_Task input_:
┌──
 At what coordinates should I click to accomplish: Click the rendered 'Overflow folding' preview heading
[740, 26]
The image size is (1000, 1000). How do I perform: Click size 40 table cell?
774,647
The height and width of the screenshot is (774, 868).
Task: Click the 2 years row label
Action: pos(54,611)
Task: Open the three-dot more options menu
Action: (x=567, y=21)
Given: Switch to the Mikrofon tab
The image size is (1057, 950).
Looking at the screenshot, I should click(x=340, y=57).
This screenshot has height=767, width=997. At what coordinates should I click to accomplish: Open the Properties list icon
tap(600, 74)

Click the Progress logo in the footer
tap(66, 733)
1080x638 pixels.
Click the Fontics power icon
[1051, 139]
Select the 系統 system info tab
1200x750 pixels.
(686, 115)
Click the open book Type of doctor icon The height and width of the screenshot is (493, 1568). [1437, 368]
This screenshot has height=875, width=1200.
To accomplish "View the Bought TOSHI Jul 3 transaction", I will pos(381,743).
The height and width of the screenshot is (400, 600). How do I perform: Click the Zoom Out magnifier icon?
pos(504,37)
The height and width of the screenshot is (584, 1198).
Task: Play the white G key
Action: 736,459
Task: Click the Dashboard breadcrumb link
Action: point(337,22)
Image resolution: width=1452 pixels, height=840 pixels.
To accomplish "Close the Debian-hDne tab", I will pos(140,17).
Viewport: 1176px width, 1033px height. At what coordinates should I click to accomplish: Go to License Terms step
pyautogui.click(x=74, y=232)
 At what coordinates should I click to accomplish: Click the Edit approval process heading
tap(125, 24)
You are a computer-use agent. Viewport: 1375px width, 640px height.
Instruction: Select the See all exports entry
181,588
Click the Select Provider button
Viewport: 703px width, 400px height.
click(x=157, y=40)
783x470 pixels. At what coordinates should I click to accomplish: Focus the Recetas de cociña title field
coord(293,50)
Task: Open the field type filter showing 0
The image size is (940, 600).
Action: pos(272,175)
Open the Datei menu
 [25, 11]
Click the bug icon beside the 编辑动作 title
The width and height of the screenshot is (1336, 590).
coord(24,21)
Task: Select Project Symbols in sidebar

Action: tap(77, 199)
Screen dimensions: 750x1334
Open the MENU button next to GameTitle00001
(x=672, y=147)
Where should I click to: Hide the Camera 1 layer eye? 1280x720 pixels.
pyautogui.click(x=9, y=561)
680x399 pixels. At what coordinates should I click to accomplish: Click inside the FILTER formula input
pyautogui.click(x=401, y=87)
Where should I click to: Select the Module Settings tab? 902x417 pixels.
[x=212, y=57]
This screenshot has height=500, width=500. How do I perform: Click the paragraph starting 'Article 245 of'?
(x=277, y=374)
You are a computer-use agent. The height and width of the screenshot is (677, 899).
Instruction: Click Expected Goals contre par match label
└──
_Work request_:
The lines above should be duplicated exactly.

_Result of the task_:
 At what coordinates should I click to accomplish: Click the rendered 'Overflow folding' preview heading
[740, 26]
The image size is (1000, 1000). How do I perform: Click size 40 table cell?
774,647
The height and width of the screenshot is (774, 868).
Task: Click the 2 years row label
Action: pos(54,611)
Task: Open the three-dot more options menu
Action: (x=567, y=21)
Given: Switch to the Mikrofon tab
The image size is (1057, 950).
Looking at the screenshot, I should click(x=340, y=57).
This screenshot has height=767, width=997. At what coordinates should I click to accomplish: Open the Properties list icon
tap(600, 74)

Click the Progress logo in the footer
tap(66, 733)
1080x638 pixels.
Click the Fontics power icon
[1051, 139]
Select the 系統 system info tab
1200x750 pixels.
(686, 115)
Click the open book Type of doctor icon The height and width of the screenshot is (493, 1568). [1437, 368]
This screenshot has height=875, width=1200.
To accomplish "View the Bought TOSHI Jul 3 transaction", I will pos(381,743).
The height and width of the screenshot is (400, 600). How do I perform: Click the Zoom Out magnifier icon?
pos(504,37)
The height and width of the screenshot is (584, 1198).
Task: Play the white G key
Action: 736,459
Task: Click the Dashboard breadcrumb link
Action: point(337,22)
Image resolution: width=1452 pixels, height=840 pixels.
To accomplish "Close the Debian-hDne tab", I will pos(140,17).
Viewport: 1176px width, 1033px height. At what coordinates should I click to accomplish: Go to License Terms step
pyautogui.click(x=74, y=232)
 At what coordinates should I click to accomplish: Click the Edit approval process heading
tap(125, 24)
You are a computer-use agent. Viewport: 1375px width, 640px height.
Instruction: Select the See all exports entry
181,588
Click the Select Provider button
Viewport: 703px width, 400px height.
click(x=157, y=40)
783x470 pixels. At what coordinates should I click to accomplish: Focus the Recetas de cociña title field
coord(293,50)
Task: Open the field type filter showing 0
The image size is (940, 600).
Action: pos(272,175)
Open the Datei menu
 [25, 11]
Click the bug icon beside the 编辑动作 title
The width and height of the screenshot is (1336, 590).
coord(24,21)
Task: Select Project Symbols in sidebar

Action: tap(77, 199)
Screen dimensions: 750x1334
Open the MENU button next to GameTitle00001
(x=672, y=147)
Where should I click to: Hide the Camera 1 layer eye? 1280x720 pixels.
pyautogui.click(x=9, y=561)
680x399 pixels. At what coordinates should I click to accomplish: Click inside the FILTER formula input
pyautogui.click(x=401, y=87)
Where should I click to: Select the Module Settings tab? 902x417 pixels.
[x=212, y=57]
This screenshot has height=500, width=500. How do I perform: Click the paragraph starting 'Article 245 of'?
(x=277, y=374)
You are a computer-use agent. The height and width of the screenshot is (677, 899).
Instruction: Click Expected Goals contre par match label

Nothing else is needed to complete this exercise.